One very interesting feature of the Collin & Schlyter figure is its clear resemblance to the fossil diagrams produced independently by Franz Hilgendorf and Albert Gaudry in 1866. Both of these people studied fossils in situ, so that they could see their distribution in the geological layers, and the fossil record was complete enough for them to construct evolutionary scenarios that connected the fossils together. They thus both produced evolutionary trees with the vertical axis explicitly representing time. The only real difference from the stemma is that in their diagrams time proceeds from bottom to top (as do the fossil layers in situ).
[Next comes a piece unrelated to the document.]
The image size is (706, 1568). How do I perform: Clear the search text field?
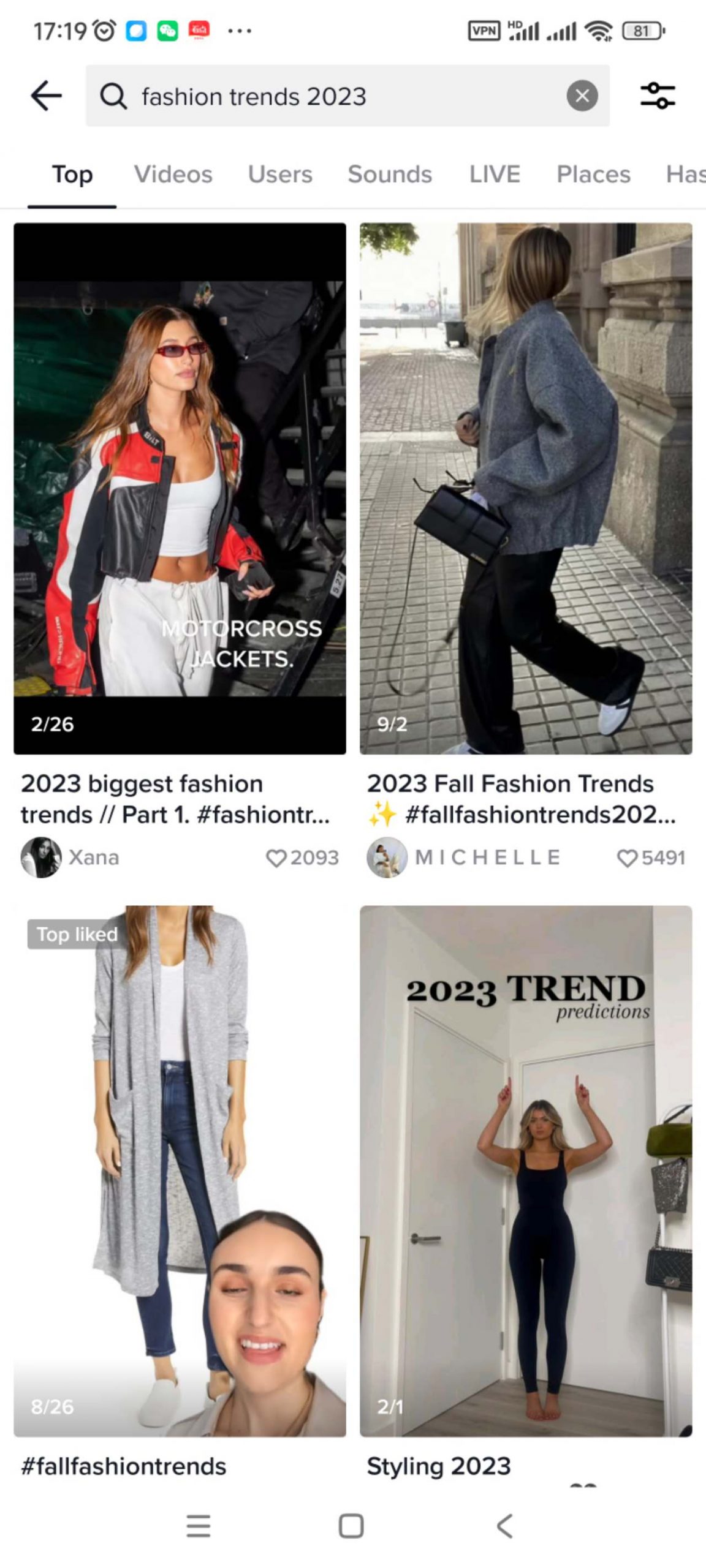pos(582,96)
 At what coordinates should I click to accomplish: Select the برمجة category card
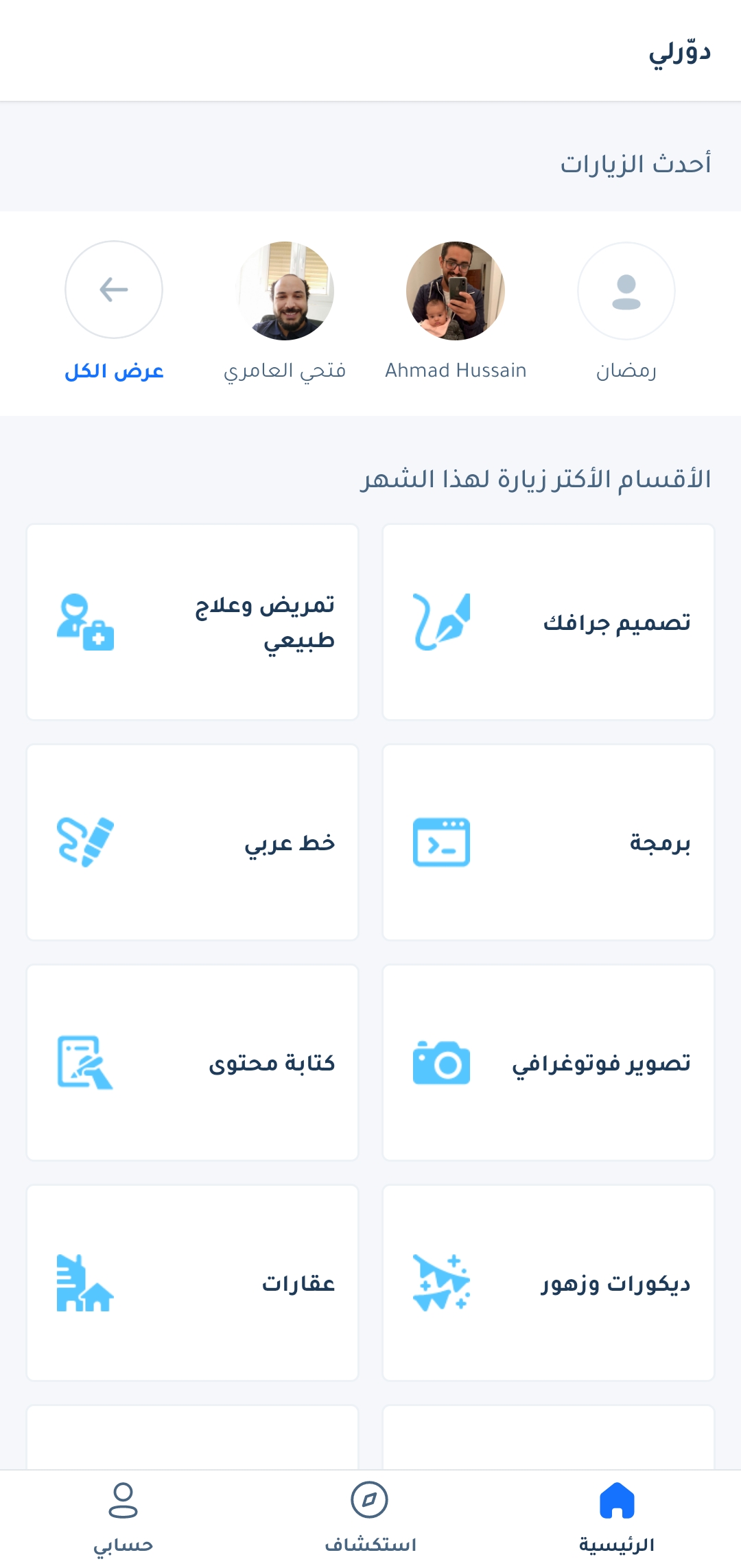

Finally, it is worth noting one very modern feature on the stemma. In only one case is a manuscript indicated as being a direct descendant of another. In all other cases the internal nodes are unlabeled, so that the known texts show sister-group relationships rather than direct ancestor-descendant relationships. If we do not have independent evidence that an observed text (or fossil) is a direct ancestor of another text (or fossil), then we should not indicate it as such in the evolutionary history.


Atkinson QD, Gray RD (2005) Curious parallels and curious connections — phylogenetic thinking in biology and historical linguistics. Systematic Biology 54: 513-526.

Bopp F (1816)  Über das Conjugationssystem der Sanskritsprache, in Vergleichung mit jenem der griechischen, lateinischen, persischen und germanischen Sprache. Andreäischen, Frankfurt-am-Main.

Collin HS, Schlyter CJ (eds) (1827) Corpus Iuris Sueo-Gotorum Antiqui. Volumen 1. Westgötalagen. Haeggström, Stockholm.

Frederiksen BO (2009) Stemmaet fra 1827 over Västgötalagen: en videnskabshistorisk bedrift og dens mulige forudsætninger. Arkiv för Nordisk Filologi 124: 129-150.

Holm G (1972) Carl Johan Schlyter and textual scholarship. Saga och Sed (Kungl. Gustav Adolfs Akademiens Årsbok 1972): 48-80.

Lamarck J-B (1809) Philosophie Zoologique. Dentu et l'Auteur, Paris.

O'Hara R (1996) Trees of history in systematics and philology. Memorie della Società Italiana di Scienze Naturali e del Museo Civico di Storia Naturale di Milano 27: 81-88.

Ragan MA (2009) Trees and networks before and after Darwin. Biology Direct 4: 43.

Ritschl F (1832) Thomae Magistri sive Theoduli Monachi Ecloga vocum Atticarum. Orphanotrophei, Halle.

Robins W (2007) Editing and evolution. Literature Compass 4: 89–120.

Schlegel F (1808) Über die Sprache und Weisheit der Indier: ein Beitrag zur Begrundung der Alterthumskunde. Mohr und Zimmer, Heidelberg.

Tassy, P. (2011) Trees before and after Darwin. Journal of Zoological Systematics and Evolutionary Research 49: 89-101.

Timpanaro S (2005) The Genesis of Lachmann's Method [translation]. University of Chicago Press, Chicago.


  1. 'tis a bit anachronistic to call it Darwinian when, actually, Darwin hadn't yet published his Origin of species. How about calling Darwin's tree stemmatological or something the like?

    1. English is rarely a literal language, and one consequence of this is that a label can apply to something that exists prior to its namesake. In this sense, Darwinian concepts can pre-date Darwin himself. Indeed, many of his ideas were not original, but he put them together in an original way, and pursued their consequences in detail. We could easily refer to many Darwinian concepts as Wallacean, for example.